ABSTRACT
Codomax has developed the Epi-MAX platform, an integrated mass spectrometry omics and computational
technology for enhanced protein synthesis. Current protein manufacturing processes typically employ
expression vectors inserted into heterologous host cells, where gene, regulatory and cell features limit protein
production; some proteins are difficult to express in high yields due to inefficiently translated or sub-optimally
transcribed mRNA. Codomax's innovation hinges on the discovery that cells regulate translation in response to
stress by altering the tRNA pools to enhance translation of mRNAs with distinct codon usage patterns. The Epi-
MAX platform has leveraged this tRNA codon-based mechanism to increase recombinant protein expression in
cells by matching codon usage in the target gene to the stress-reprogrammed tRNAs. Previously, Codomax
demonstrated stress-induced tRNA reprogramming in mammalian systems and propose to extend the platform
to antibody production in Chinese hamster ovary (CHO) cells. Underlying antibody production in CHO cells is
the stress of high protein expression, evidenced by Codomax's observed changes in the levels of mRNAs and
proteins specific to stress response, protein folding and metabolic genes when comparing high to low expressing
clones.

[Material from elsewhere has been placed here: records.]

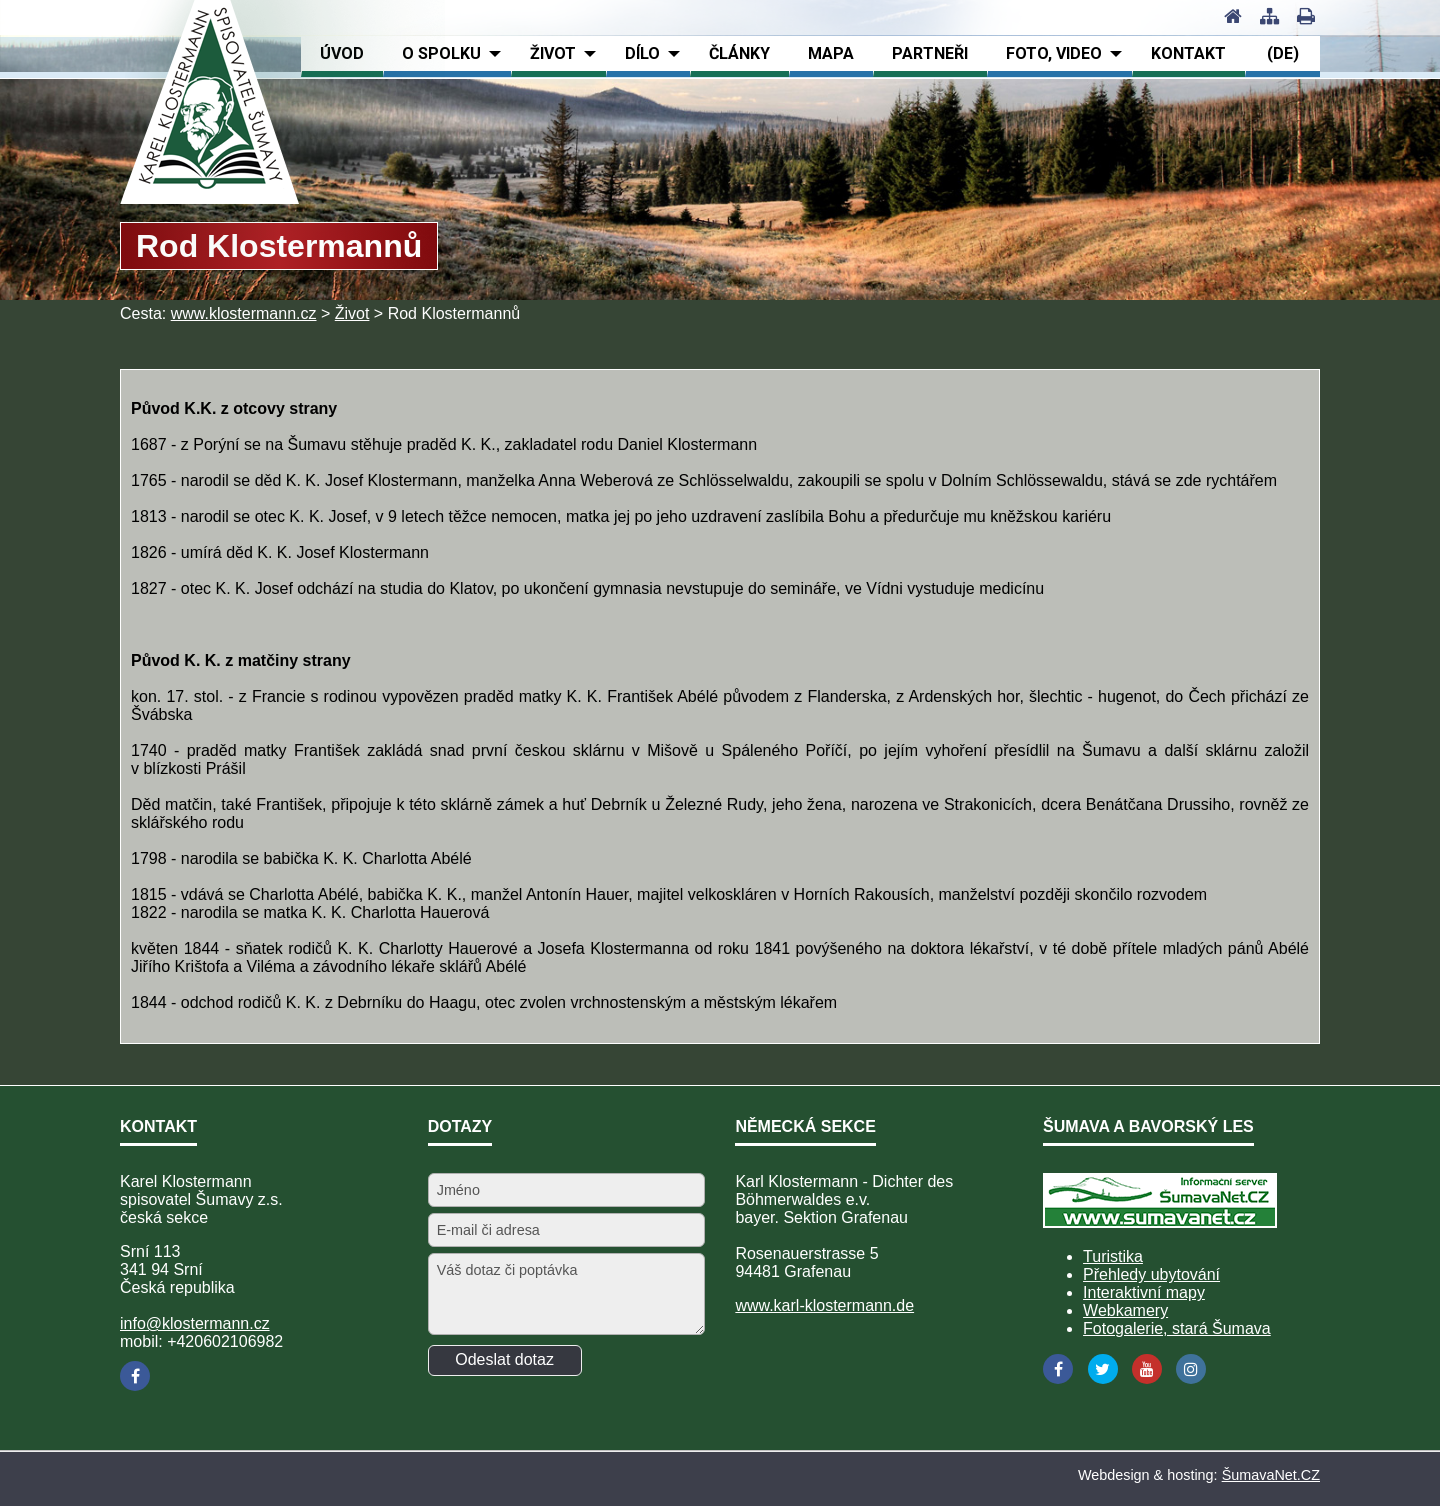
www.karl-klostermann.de (824, 1305)
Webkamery (1125, 1310)
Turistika (1113, 1256)
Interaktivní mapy (1144, 1292)
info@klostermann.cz (195, 1323)
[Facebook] (135, 1376)
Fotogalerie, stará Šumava (1177, 1328)
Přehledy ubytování (1151, 1274)
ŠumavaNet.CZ (1271, 1475)
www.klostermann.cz (244, 313)
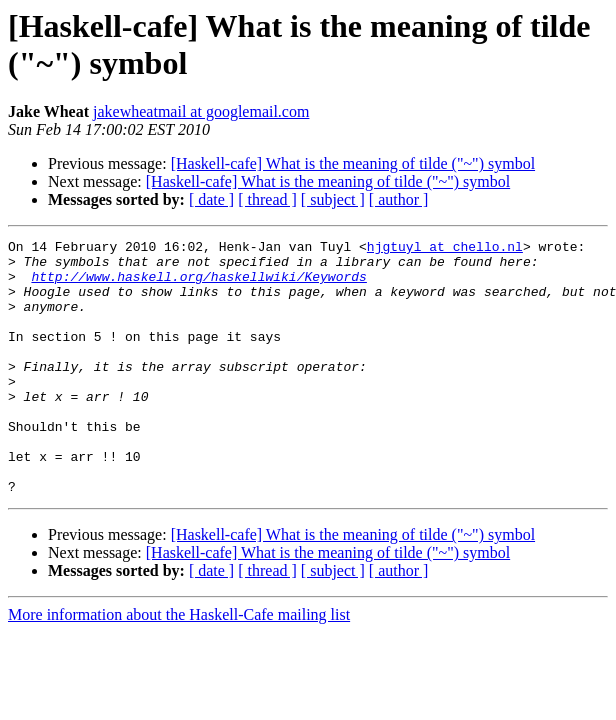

High antibody expression reprograms protein expression machinery with dramatic changes in ribosome
components and translation factors. Codomax has shown that available levels of the CREB1 transcription factor,
which drives target antibody expression, decrease in high expressing clones. Thus, the specific aims for
Codomax's project include application of the Epi-MAX platform to analyze high and low productivity CHO clones
for the model therapeutic antibody to identify tRNA systems that limit heavy chain production, and then identify
tRNAs that when over-expressed, boost antibody expression (Aim 1). Codomax will then increase target heavy
and light chain mRNA transcription 200%, by re-engineering the CMV-regulating CREB1 transcription factor to
have increased stress-induced translation (Aim 2). Codon optimized CREB1 will be used to enhance mRNA
translation during the stress of antibody expression, with maximized CREB1 transcription factor levels driving
increased mRNA transcription from the CMV promoter. The CREB1 gene will be re-engineered using Epi-MAX
data from Aim 1. Then CRISPR-Cas9 approaches will be used to replace the native CREB1 gene with the
CREB1-codon optimized sequence and mRNA expression will be evaluated for the heavy and light chains under
high expression conditions. Aim 2 will result in the generation of gene sequences, plasmids and CRISPR
reagents for CMV-based transcription in several CHO lines. The successful completion of Codomax's Phase I
project will demonstrate proof-of-concept that the Epi-MAX platform can be used to increase antibody yield from
CHO cells and generate designer reagents that promote boosted antibody production.